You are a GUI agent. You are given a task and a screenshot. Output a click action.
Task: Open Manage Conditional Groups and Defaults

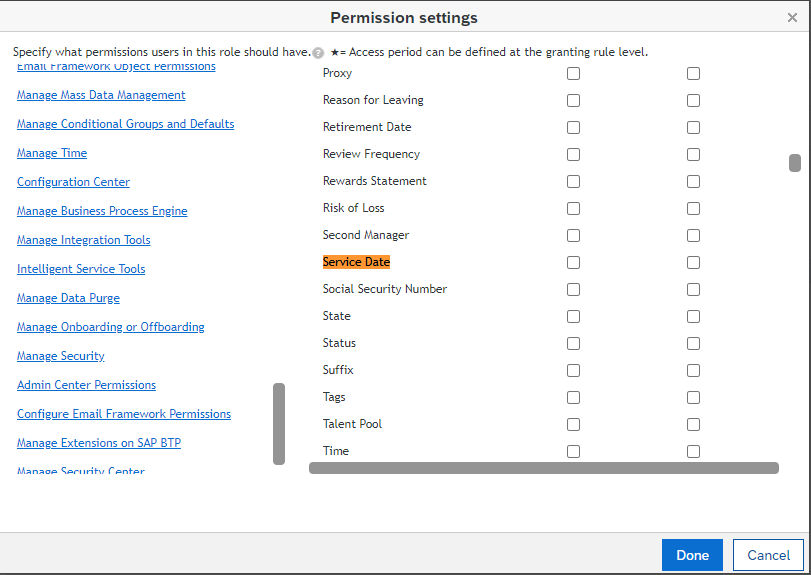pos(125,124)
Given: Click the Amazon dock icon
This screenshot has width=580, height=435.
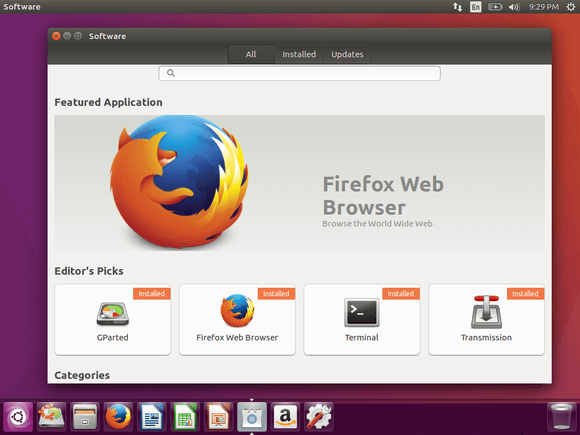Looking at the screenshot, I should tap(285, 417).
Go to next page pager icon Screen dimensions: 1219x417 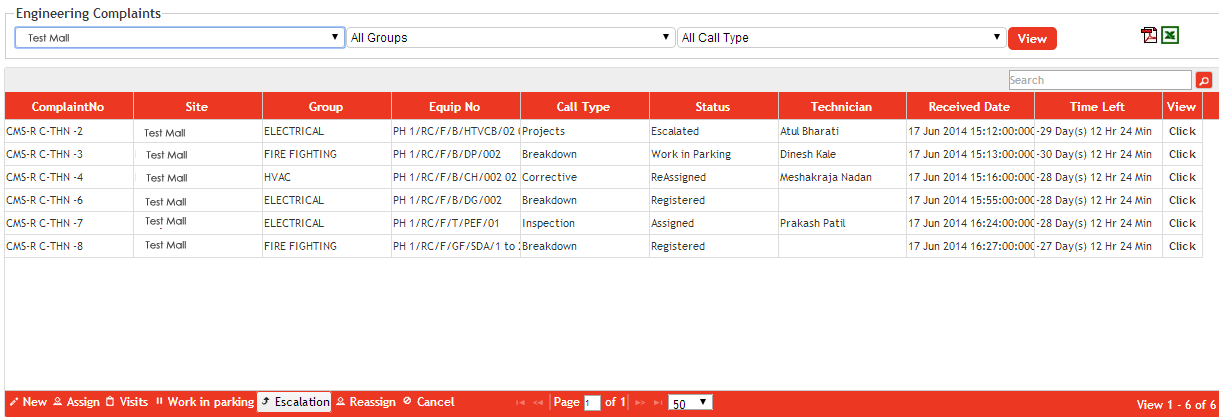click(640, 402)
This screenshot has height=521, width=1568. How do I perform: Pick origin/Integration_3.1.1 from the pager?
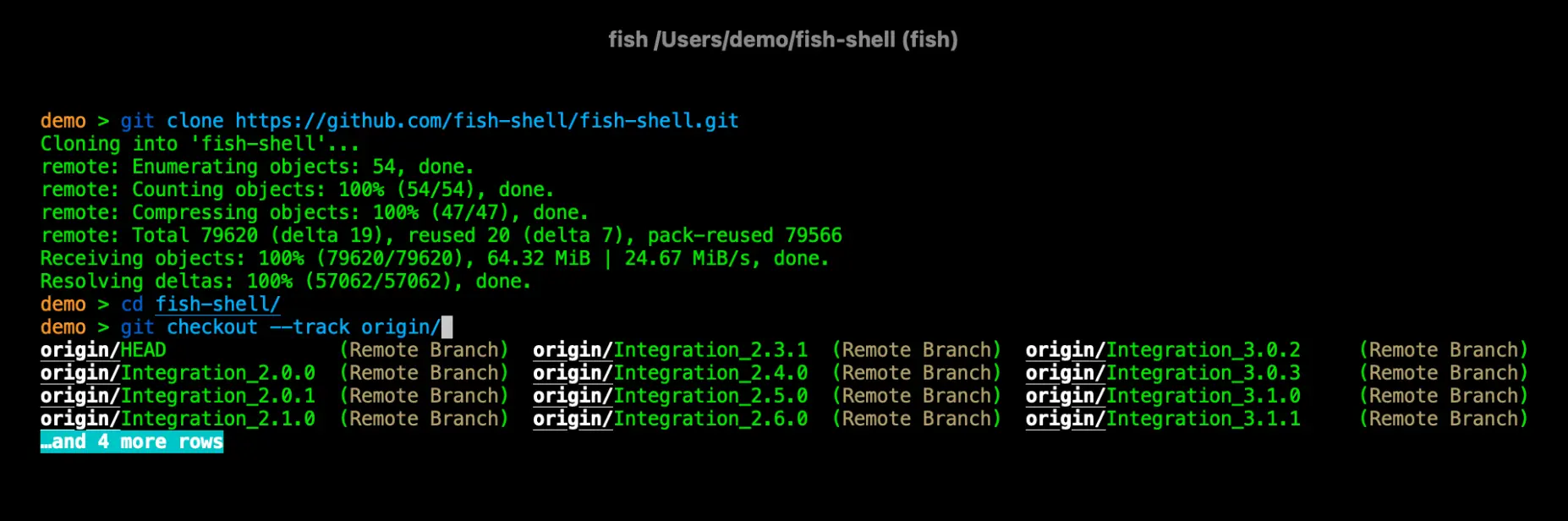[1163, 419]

__________

#### [WHAT YOU SHOULD DO]
Retype the records word for word, from the line containing "This screenshot has height=521, width=1568." through the end of the records, leaving out the pictures.

#### [REPLY]
This screenshot has height=521, width=1568. How do I perform: Pick origin/Integration_3.1.1 from the pager?
[1163, 419]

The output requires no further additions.